• [Apply what you read]
1. Copy the CEO pay article word for word, beginning at the words "Even when CEO" and stopping after the words "the working class.".
2. According to the CEO pay article, starting in what year would the SEC rule require companies to disclose the ratio of CEO pay to that of their median employee?

• [Selected excerpt]
Even when CEO pay drops, liberals whine. The New York Times turned its report on CEO pay into a complaint on inequality and the “large-scale transfer of wealth” it created for rich, white men.
Large corporations, according to the Times, are transferring wealth “to a few hundred individuals — most of them men, most of them white.”
That’s how the Times reports about CEO pay falling, not rising. Reporter David Gelles said on May 27, 2016, that average pay for top CEO’s fell by a “mere $19.3 million.” That came at the end of a story in which Gelles suggested that falling CEO pay indicated compensation committees might be finding “modesty.”
Gelles turned the report into a piece on inequality, which he said provided a “reliable rallying” cry for presidential candidates in responding to “outrage” from the working class.
The Times published the results in context of a Securities and Exchange Commission rule announced in August, 2015. Starting in 2018, the rule would require companies to disclose the ratio of CEO pay to that of their median employee’s.
Gelles, apparently a proponent of even more regulation, worried the SEC rule might not be strict enough.
“The Securities and Exchange Commission will allow companies significant leeway when interpreting their own data, which could keep ratios down,” Gelles wrote.

• [Excerpted records]
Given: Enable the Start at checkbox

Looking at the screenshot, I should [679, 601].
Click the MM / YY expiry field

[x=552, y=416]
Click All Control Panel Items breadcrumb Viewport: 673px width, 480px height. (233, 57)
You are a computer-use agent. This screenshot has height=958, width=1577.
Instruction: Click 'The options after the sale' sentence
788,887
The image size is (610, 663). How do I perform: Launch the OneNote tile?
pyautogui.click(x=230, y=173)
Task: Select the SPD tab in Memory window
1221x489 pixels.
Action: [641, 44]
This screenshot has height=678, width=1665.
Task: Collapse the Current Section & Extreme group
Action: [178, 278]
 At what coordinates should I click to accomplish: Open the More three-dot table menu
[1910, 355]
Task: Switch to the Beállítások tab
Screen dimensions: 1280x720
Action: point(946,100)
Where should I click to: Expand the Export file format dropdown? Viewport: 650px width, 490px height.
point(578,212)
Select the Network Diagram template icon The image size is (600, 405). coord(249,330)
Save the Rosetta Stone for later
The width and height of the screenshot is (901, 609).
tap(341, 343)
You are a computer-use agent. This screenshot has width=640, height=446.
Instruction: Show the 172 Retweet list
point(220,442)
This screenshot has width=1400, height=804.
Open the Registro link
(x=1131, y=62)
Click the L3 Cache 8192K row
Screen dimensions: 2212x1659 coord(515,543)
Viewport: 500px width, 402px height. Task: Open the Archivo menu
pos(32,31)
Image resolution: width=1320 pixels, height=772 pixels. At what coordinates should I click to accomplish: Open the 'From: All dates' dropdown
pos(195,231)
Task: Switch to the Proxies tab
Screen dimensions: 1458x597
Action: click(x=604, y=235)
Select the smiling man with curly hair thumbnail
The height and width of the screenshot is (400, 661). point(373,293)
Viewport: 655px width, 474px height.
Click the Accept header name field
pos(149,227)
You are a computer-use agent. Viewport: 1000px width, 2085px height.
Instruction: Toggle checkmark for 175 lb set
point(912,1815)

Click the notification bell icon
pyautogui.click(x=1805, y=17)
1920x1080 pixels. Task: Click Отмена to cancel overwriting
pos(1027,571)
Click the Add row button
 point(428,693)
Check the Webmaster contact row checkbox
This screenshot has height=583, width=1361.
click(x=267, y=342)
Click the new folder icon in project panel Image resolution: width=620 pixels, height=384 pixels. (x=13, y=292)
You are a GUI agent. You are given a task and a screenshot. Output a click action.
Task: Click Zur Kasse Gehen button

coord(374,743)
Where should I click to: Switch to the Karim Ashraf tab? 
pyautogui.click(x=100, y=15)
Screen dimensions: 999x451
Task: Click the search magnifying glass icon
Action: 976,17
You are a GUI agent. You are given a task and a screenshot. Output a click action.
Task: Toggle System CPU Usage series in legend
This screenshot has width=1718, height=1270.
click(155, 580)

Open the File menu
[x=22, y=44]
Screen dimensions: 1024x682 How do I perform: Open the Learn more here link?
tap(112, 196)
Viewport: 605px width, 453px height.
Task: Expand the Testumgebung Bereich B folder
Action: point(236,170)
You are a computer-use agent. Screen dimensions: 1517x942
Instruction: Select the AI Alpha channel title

• [Solutions by task]
1.
Even when CEO pay drops, liberals whine. The New York Times turned its report on CEO pay into a complaint on inequality and the “large-scale transfer of wealth” it created for rich, white men.
Large corporations, according to the Times, are transferring wealth “to a few hundred individuals — most of them men, most of them white.”
That’s how the Times reports about CEO pay falling, not rising. Reporter David Gelles said on May 27, 2016, that average pay for top CEO’s fell by a “mere $19.3 million.” That came at the end of a story in which Gelles suggested that falling CEO pay indicated compensation committees might be finding “modesty.”
Gelles turned the report into a piece on inequality, which he said provided a “reliable rallying” cry for presidential candidates in responding to “outrage” from the working class.

2. 2018